▸ **What you are asked to do**:
Please put the items from the line with "Viewport: 458px width, 403px height." through the end of the items into a two-column CSV with columns item_text and answer, one row per item, each value in a single quoted field with line breaks replaced by spaces. Leave out the pictures.

[Data extracted from a collection]

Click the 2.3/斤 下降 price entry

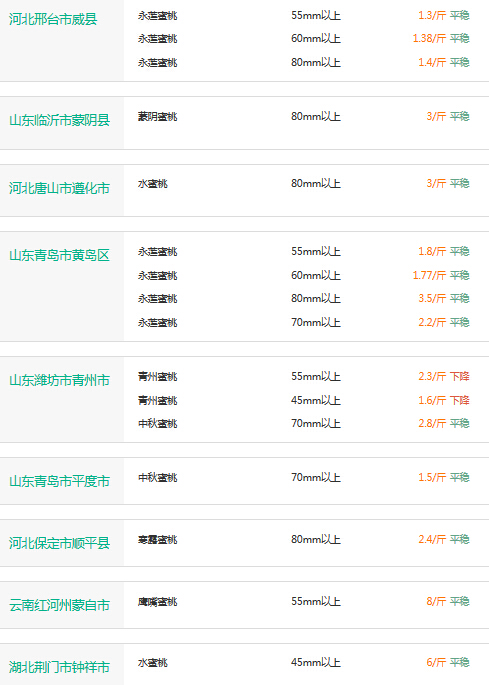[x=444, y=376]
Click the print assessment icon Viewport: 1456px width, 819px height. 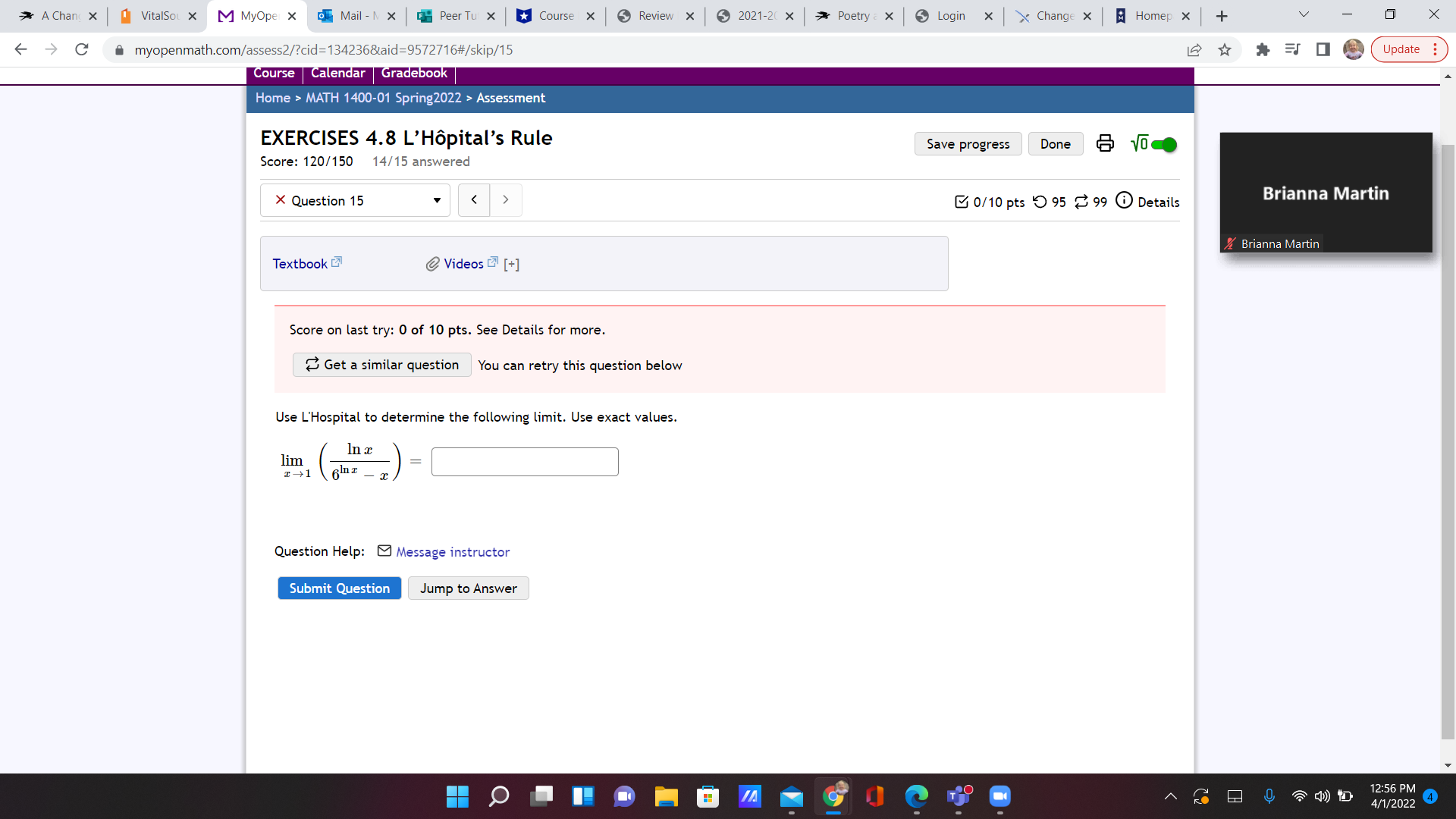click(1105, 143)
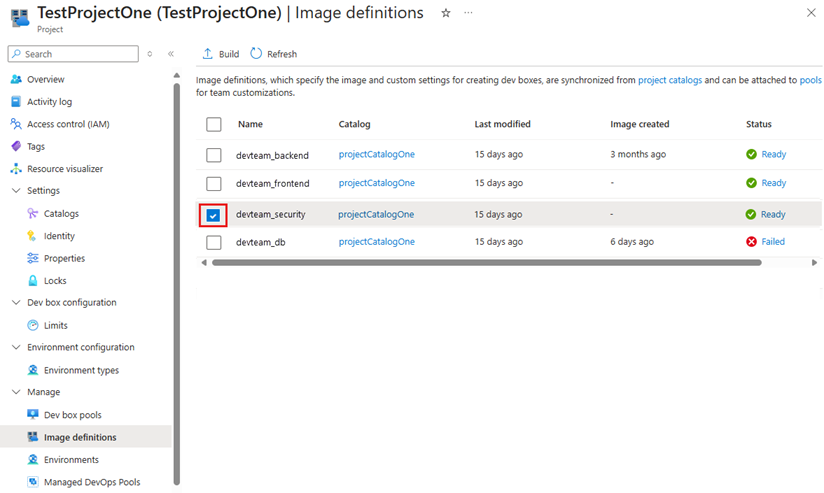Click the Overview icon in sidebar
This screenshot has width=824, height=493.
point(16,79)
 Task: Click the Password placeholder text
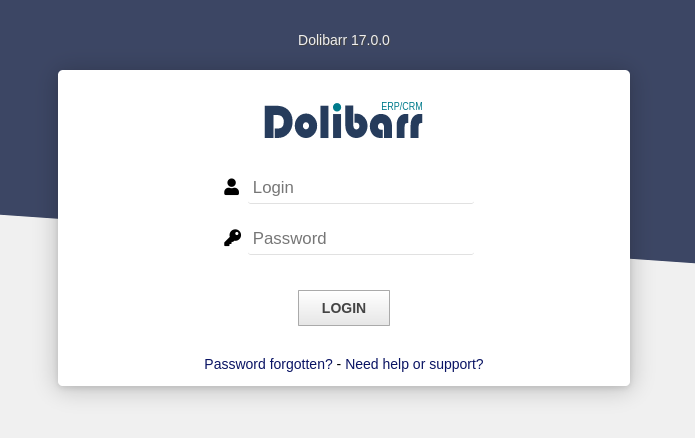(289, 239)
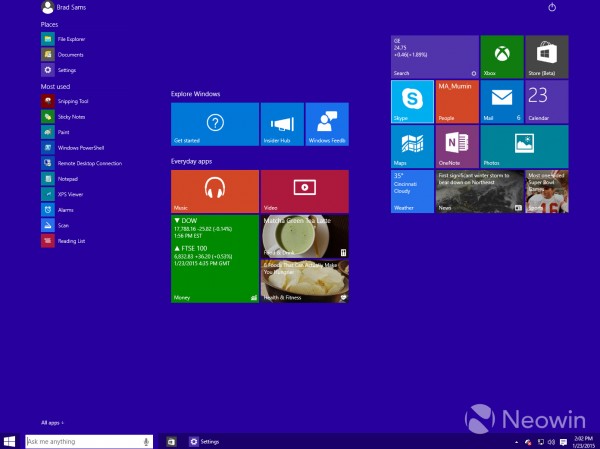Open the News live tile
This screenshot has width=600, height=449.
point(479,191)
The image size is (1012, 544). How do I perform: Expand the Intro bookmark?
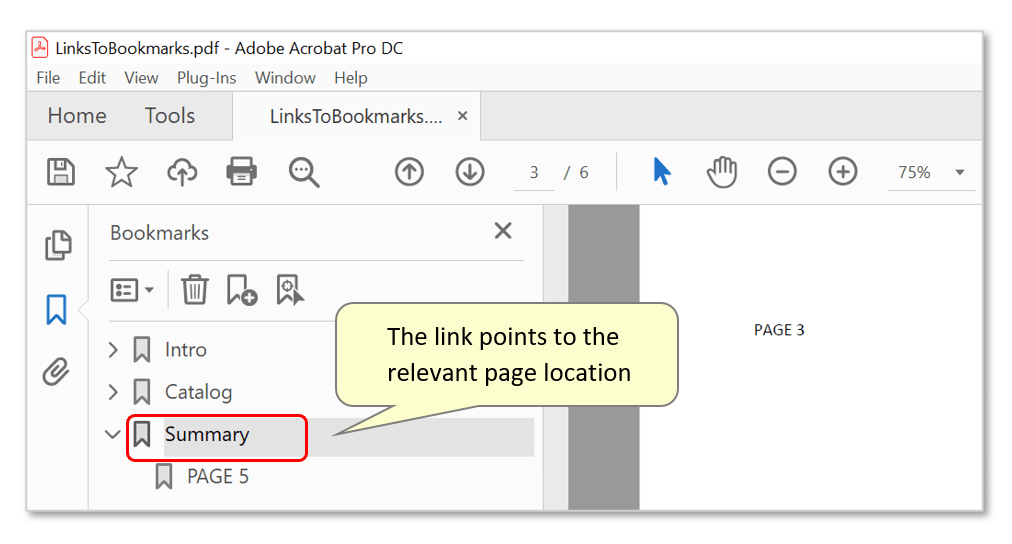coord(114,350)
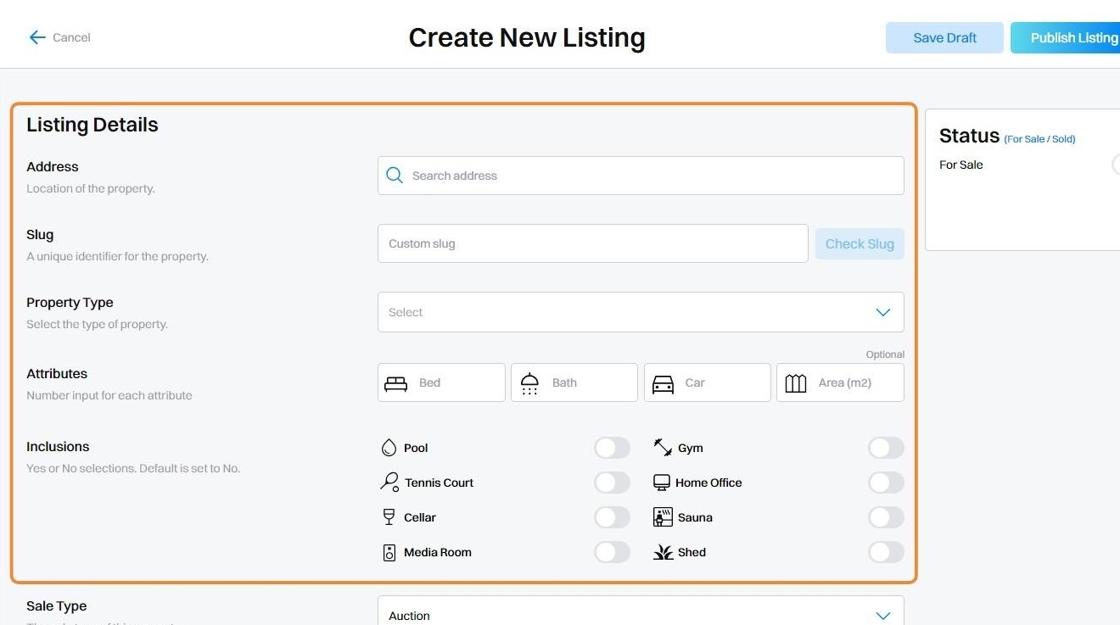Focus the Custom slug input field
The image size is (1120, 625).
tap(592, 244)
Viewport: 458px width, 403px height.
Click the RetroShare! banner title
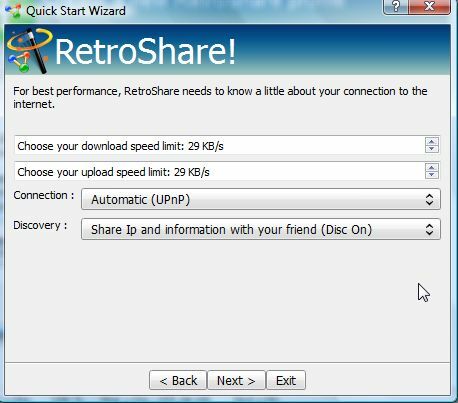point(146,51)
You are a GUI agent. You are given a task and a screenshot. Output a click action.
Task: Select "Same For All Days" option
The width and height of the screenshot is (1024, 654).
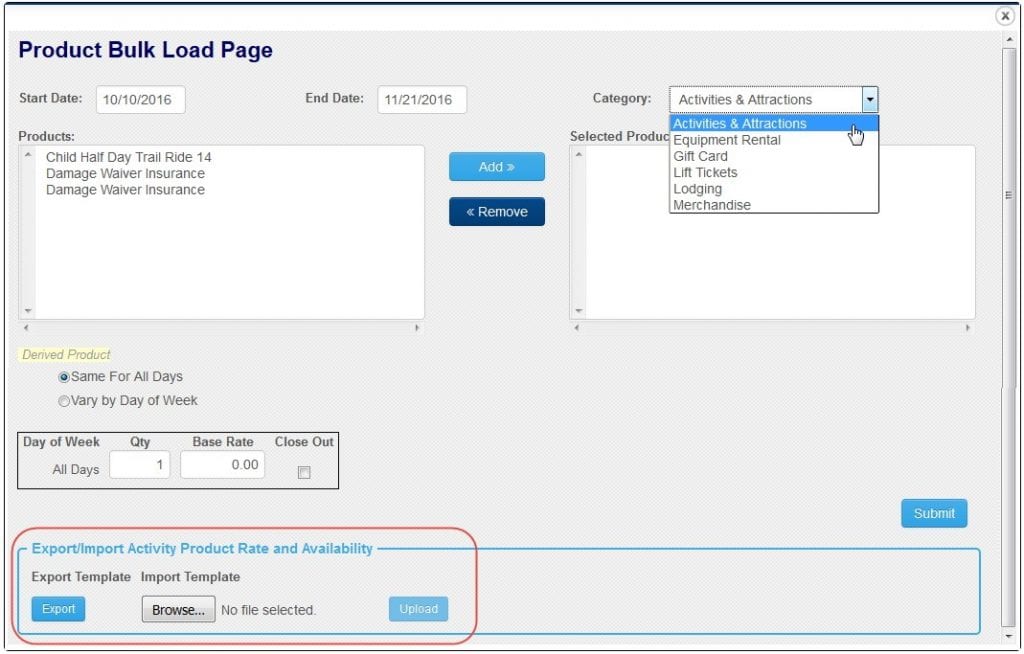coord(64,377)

▸ **Result for this exercise**:
item_text,answer
"Viewport: 458px width, 403px height. Click the RetroShare! banner title","point(146,51)"
"You are a GUI agent. You are given a task and a screenshot. Output a click action. Task: Select ""Same For All Days"" option The width and height of the screenshot is (1024, 654).","coord(64,377)"